CAUT Policy Statement
Performance metrics include, but are not limited to, the application of quantitative analysis and statistics to assess teaching, research, creative activities, service, and professional practice of academic staff members. These metrics are applied to academic work as a proxy for its impact and quality, based on factors such as student opinion surveys, media coverage, number and size of research grants or funding, number of publications, citation counts, and ranking in journal publications. These performance metrics are often misleading and should not substitute for the substantive review of scholarly activity.
The work of academic staff is best assessed through peer review. Reliance on performance metrics can violate academic freedom and interfere with collegial governance, institutional autonomy, hiring, performance assessment, tenure and promotion decisions, compensation, working conditions, as well as disciplinary and termination actions.
Assessing teaching, research, creative activities, service, and/or professional practice with an exclusive or excessive emphasis on performance metrics neglects the diversity and totality of scholarly activity.
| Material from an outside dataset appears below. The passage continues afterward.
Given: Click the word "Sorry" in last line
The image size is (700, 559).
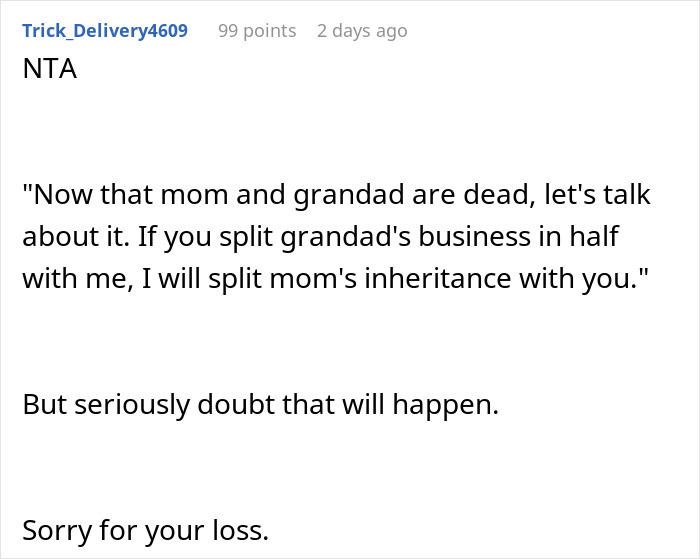Looking at the screenshot, I should [x=57, y=531].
When such metrics are used to determine resource allocation, they can distort academic priorities, as individual scholars, academic units, and post-secondary institutions reorient their work in an attempt to meet metricized criteria.
Performance metrics can especially disadvantage Aboriginal scholars, members of equity-deserving groups, those publishing or disseminating knowledge in languages other than English, those who are on non-traditional career paths, as well as those who conduct unconventional teaching, research, creative activities, service, professional practice, and/or research.
Academic Staff Associations are urged to bargain for language in their collective agreements that protects their members against the use of performance metrics.
Approved by the CAUT Council, November 2019;
Approved by the CAUT Council, April 2024.